Safety and Efficacy Study of Small Interfering RNA Molecule (Cand5) to Treat Diabetic Macular Edema

Inclusion Criteria:

1. Patients must be male or female age 21 or older.
2. Patient must sign (and be given) a copy of the written informed consent form.

3. Patients must have the diagnosis of diabetes mellitus (type 1 or type 2). Patients with the following will be considered to be sufficient evidence that diabetes is present:

   • Current regular use of insulin for the treatment of diabetes mellitus OR
   • Current regular use of oral anti-hyperglycemia agents for the treatment of diabetes OR
   • Documented diabetes by WHO criteria
4. Patients must have ETDRS best corrected visual acuity of 69 to 24 letters (20/40 to 20/320 Snellen Equivalent) in the study eye.
5. Patients must have a mean retinal thickness on OCT ≥ 250 microns in the central subfield.

Exclusion Criteria:

1. Patients with a history of chronic renal failure requiring dialysis or kidney transplant.

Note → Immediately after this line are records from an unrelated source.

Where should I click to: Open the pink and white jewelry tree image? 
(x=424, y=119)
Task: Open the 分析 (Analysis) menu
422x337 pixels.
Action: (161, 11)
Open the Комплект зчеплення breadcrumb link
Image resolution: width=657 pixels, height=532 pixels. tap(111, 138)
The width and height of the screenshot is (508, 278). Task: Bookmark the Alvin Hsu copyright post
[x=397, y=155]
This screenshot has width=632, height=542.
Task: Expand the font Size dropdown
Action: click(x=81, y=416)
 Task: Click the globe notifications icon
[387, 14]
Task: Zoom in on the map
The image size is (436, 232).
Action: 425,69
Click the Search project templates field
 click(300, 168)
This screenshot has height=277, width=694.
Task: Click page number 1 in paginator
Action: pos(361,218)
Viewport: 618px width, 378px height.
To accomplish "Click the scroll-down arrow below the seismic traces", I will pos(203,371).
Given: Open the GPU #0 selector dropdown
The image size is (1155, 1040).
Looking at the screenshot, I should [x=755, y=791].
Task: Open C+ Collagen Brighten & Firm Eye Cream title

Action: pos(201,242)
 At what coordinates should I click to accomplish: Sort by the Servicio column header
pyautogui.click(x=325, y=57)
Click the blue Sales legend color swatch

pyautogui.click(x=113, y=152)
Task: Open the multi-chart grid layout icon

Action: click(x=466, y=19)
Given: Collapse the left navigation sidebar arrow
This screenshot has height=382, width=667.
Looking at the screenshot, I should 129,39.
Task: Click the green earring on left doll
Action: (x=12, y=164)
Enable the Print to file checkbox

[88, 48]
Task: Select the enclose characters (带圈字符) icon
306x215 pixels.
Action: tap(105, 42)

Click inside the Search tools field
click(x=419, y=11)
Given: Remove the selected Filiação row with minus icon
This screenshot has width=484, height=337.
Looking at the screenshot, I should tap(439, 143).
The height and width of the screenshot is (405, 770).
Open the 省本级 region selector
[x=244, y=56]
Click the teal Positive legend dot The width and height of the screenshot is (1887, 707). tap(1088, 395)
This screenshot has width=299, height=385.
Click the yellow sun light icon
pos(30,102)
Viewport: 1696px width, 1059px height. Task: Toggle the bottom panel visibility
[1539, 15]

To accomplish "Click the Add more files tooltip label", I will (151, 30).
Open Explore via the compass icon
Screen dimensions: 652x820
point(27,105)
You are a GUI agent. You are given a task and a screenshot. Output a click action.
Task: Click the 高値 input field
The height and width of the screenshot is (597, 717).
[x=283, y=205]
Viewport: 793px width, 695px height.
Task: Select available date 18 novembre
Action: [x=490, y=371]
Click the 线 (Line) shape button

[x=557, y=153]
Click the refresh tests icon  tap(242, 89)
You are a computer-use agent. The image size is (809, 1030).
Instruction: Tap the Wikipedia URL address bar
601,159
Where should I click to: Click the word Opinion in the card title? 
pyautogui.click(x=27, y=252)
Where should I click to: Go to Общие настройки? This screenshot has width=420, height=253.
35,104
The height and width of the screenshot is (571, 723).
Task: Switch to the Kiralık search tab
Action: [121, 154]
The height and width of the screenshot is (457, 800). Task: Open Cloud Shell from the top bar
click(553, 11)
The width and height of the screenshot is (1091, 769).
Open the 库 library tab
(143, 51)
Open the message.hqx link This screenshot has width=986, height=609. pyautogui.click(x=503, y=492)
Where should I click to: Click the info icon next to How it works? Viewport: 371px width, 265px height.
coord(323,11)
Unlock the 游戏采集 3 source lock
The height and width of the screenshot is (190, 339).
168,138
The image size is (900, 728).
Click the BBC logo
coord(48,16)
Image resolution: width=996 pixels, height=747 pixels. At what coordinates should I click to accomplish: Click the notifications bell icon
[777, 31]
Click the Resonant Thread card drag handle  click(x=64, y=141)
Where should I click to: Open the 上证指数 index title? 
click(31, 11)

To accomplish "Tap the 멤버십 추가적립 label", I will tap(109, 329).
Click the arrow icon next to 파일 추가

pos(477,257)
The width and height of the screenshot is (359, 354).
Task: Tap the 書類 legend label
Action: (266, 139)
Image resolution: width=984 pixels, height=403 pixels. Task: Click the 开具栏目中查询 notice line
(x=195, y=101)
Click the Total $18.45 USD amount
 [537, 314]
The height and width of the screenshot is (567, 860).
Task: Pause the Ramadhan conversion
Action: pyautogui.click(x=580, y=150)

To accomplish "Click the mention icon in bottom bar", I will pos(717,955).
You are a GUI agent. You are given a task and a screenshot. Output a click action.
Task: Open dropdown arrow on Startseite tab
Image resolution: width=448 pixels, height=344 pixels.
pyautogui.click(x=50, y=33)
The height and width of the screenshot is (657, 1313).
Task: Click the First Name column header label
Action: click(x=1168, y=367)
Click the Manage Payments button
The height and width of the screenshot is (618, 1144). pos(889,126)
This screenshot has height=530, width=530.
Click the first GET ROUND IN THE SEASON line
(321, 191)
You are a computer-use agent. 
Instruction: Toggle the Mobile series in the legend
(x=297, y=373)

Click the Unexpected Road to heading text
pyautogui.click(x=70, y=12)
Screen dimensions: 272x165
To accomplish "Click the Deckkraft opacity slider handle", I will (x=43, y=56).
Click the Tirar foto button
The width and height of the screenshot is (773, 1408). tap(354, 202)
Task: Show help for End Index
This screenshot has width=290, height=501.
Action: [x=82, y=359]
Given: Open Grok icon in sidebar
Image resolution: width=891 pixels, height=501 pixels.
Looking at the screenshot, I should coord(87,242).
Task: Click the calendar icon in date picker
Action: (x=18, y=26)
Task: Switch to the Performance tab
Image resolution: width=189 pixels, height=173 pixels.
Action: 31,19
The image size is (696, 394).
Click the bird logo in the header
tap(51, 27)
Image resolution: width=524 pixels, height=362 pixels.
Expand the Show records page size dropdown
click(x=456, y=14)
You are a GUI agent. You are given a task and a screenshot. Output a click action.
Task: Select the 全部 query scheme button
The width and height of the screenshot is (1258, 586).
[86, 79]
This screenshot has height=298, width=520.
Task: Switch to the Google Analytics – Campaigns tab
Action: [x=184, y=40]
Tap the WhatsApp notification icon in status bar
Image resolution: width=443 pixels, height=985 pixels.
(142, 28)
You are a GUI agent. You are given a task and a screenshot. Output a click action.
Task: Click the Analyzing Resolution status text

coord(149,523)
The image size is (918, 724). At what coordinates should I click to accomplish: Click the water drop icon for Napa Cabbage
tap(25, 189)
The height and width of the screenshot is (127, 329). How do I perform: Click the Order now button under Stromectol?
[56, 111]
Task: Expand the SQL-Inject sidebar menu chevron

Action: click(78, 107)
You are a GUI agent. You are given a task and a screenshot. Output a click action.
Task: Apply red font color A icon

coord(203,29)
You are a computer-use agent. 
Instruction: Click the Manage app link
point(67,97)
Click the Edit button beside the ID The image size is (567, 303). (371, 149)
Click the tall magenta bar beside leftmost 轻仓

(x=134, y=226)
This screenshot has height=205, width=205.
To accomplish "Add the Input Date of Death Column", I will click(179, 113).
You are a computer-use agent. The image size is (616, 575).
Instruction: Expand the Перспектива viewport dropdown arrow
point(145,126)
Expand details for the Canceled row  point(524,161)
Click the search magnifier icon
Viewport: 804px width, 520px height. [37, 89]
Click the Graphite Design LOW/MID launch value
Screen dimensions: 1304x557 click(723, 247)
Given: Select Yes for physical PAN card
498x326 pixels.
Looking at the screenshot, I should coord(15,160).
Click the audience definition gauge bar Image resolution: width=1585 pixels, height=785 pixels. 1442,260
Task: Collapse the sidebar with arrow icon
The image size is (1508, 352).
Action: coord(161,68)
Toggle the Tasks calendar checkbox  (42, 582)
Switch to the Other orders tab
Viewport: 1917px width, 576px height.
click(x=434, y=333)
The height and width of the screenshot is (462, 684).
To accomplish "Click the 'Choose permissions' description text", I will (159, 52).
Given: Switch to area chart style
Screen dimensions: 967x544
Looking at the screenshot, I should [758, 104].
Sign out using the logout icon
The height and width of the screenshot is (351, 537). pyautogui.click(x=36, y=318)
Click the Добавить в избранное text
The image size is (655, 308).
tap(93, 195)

2. A condition that, in the opinion of the investigator, would preclude participation in the study (e.g., unstable medical status including blood pressure and glycemic control), including:

   • Patients in poor glycemic control who, within the last 4 months, initiated intensive insulin treatment (a pump or multiple daily injections) or plan to do so in the next 4 months should not be enrolled.
   • Patients with HbA1C > 10%OR
   • Patients with systolic blood pressure greater than 170 mmHg and/or diastolic blood pressure greater than 100 mmHg (Note: If blood pressure is brought below 170/100 mmHg by anti-hypertensive treatment, patient can become eligible).
3. Past panretinal photocoagulation (PRP) for diabetes within 12 weeks of screening or PRP expected to be needed in the next three months in the study eye.
4. Focal laser therapy to the retina of the study eye within 12 weeks of screening.
5. Any intraocular surgery or ocular laser procedures in the study eye within 12 weeks of screening.
6. Participation in an investigational trial within 30 days of study entry that involved treatment with any drug that has not received regulatory approval at the time of study entry.